Islay is the southernmost of the Inner Hebrides off the west coast of Scotland. The island has a current population of around 3,500 and stretches about 21 miles north to south and a somewhat similar distance east to west. It lies 15 miles off the west coast of Argyll and is only 23 miles north of Northern Ireland. The two main population centres are Port Ellen and Bowmore, the latter on a similar latitude to Glasgow but considerably further west.
Travelling is by way of a Caledonian MacBrayne ferry from Kennacraig in West Loch Tarbert to either Port Ellen or Port Askaig, taking approximately two hours, or by a 35 minute flight from Glasgow Airport.
The island has something of a brutal and bloody past. Periods of peaceful settlement were frequently followed by raids from brutal and bloodthirsty conquerors. Islay's main importance was as the administrative capital of the 'Lord of Isles', the ancestors of Clan Donald. From Somerled's victories in the 12th century until the forfeiture of the Lordship in 1493, the two small islands on Islay's Loch Finlaggan were the centres of power for an administration that at the start of the 15th century controlled all the islands off the west coast of Scotland.
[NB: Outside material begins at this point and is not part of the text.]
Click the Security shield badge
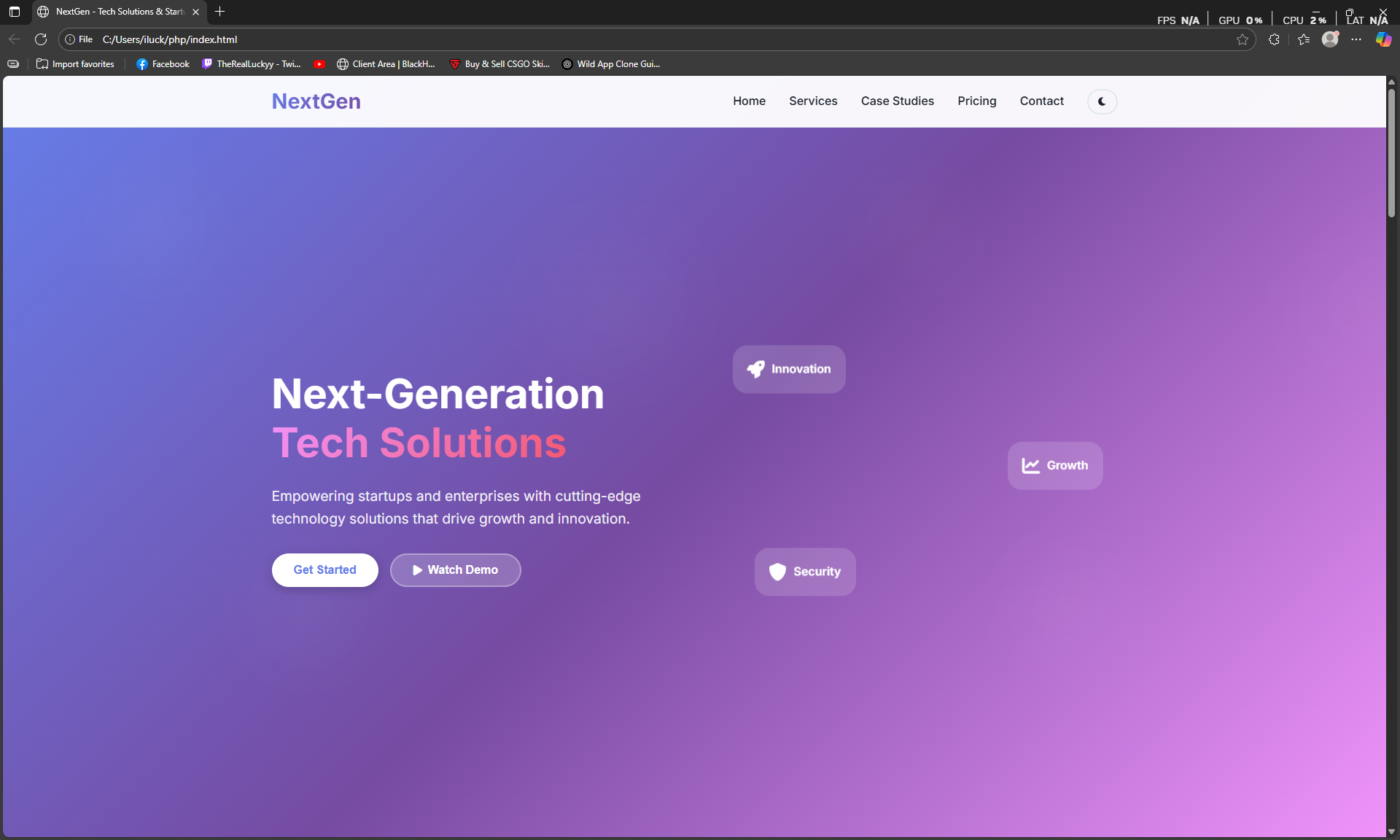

Technically Islay was under Norwegian rule until the Treaty of Perth in 1266 and, in fact, it was not until after Culloden in 1746 that all the administrative necessities were completed rendering the island officially Scottish.
Today, dotted across the landscape are landmarks, ruins and monuments that are testament to these more turbulent times. Majestic amongst these monuments is the High Cross at Kildalton which dates from the 8th century.Also of significant importance is the site at Finlaggan which is the historic meeting place of the Lord of the Isles.
The natural beauty and ruggedness of Islay needs to be seen to be believed. The island has a starkness common to those areas exposed to a constant buffeting from Atlantic weather.
From the air Islay presents a rich tapestry of contrasting colours with various shades of blues, greens, reds and browns constantly merging in with one another.
The landscape houses a wide variety of wildlife and vegetation. Wild deer are present all over the island and a trip to many of the peninsula that surround the island will be rewarded with sightings of otters and seals. A profusion of many varieties of rare birds means that Islay is a bird spotters paradise, giving home to thousands of wild geese who spend the winter months on the island.